*Selection*.
T(n) = T(n/2) + T(n/4) + T(n/8) + n. The root will be n(cost) & divided into 3 recursions. So the recursion tree looks like as follows:

T(n) = n = n T(n/2)T(n/4)T(n/8) (n/2) (n/4) (n/8) T(n/4)T(n/8)T(n/16) T(n/8)T(n/16)T(n/32) T(n/16)T(n/32)T(n/64)

= ... =
n---------------------------------> n

                             (n/2)         (n/4)           (n/8)--------------> (7/8)n

                         n/4 n/8 n/16  n/8 n/16 n/32  n/16 n/32 n/64)--------> (49/64)n
                                            ...

*Exercise tasks*.
1/ In the recursion-tree text, what total cost is given for the level made up of (n/2), (n/4) and (n/8)?
2/ Carry the recursion-tree text on past its final line of the tree.
The material further down the page is unrelated to the recursion-tree text.

*Dataset entries*.
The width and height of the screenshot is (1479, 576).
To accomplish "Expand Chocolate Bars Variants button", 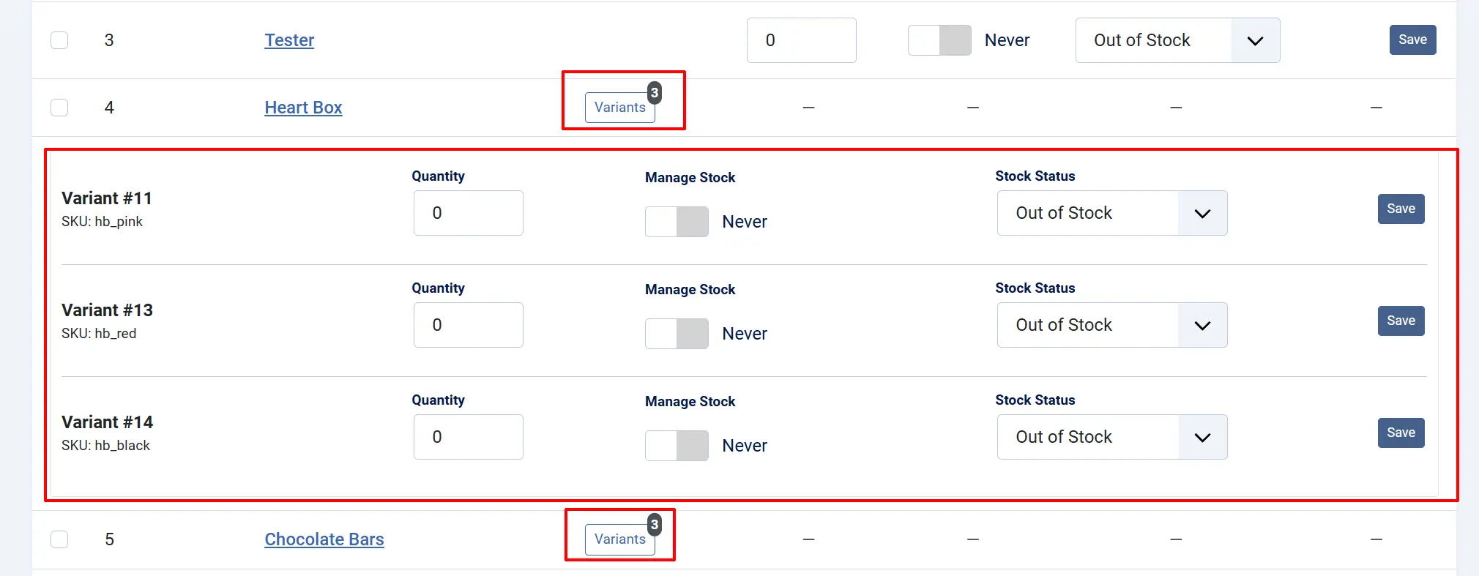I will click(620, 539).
---
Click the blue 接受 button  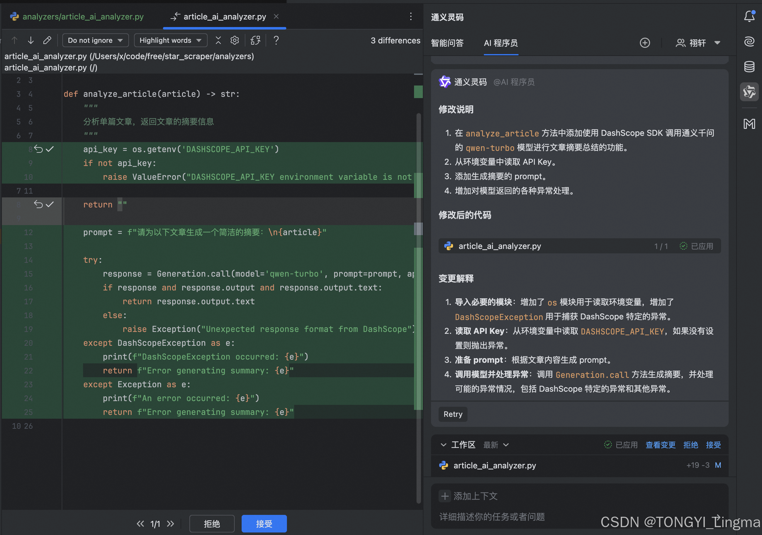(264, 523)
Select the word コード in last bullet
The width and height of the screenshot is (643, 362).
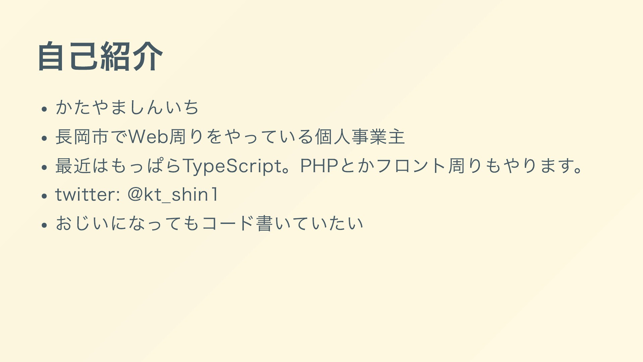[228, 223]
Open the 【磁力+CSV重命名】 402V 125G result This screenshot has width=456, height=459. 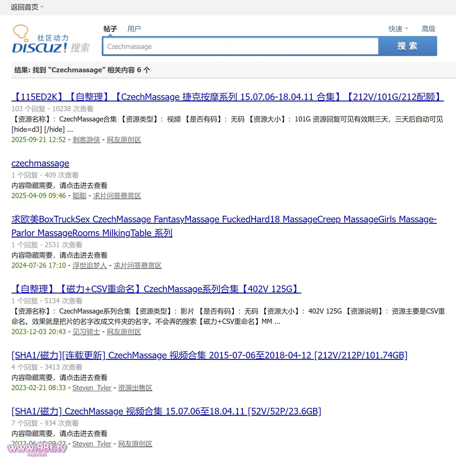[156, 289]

*Answer list*.
1/ (7/8)n

2/
Longest path: the leftmost left branch = n -> n/2 -> n/4 -> ... -> 1

Shortest branch: the rightmost right branch = n -> n/8 -> n->64 -> ... -> 1

The number of leaves (l): 3^log_8(n) < l < 3^log_2(n) => n^0.5 < l < n^1.585

Look at the tree - upto log_8(n) levels the tree is full, and then as we go down, more & more internal nodes are absent. By this theory we can give the bound,

T(n) = Big-Oh (Summation j=0 to log_2(n)-1 (7/8)^j n) = ... => T(n) = O(n). T(n) = Big-Omega (Summation j=0 to log_8(n)-1 (7/8)^j n) = ... => T(n) = Big-Omega(n).

Therefore, T(n) = Theta(n).

Here the points are: T(n/2) path has the highest length...

This must not be a complete ternary tree ... height = log base 2 of n & # of leaves must be less than n ...

Hope, likely this way u can solve the prob.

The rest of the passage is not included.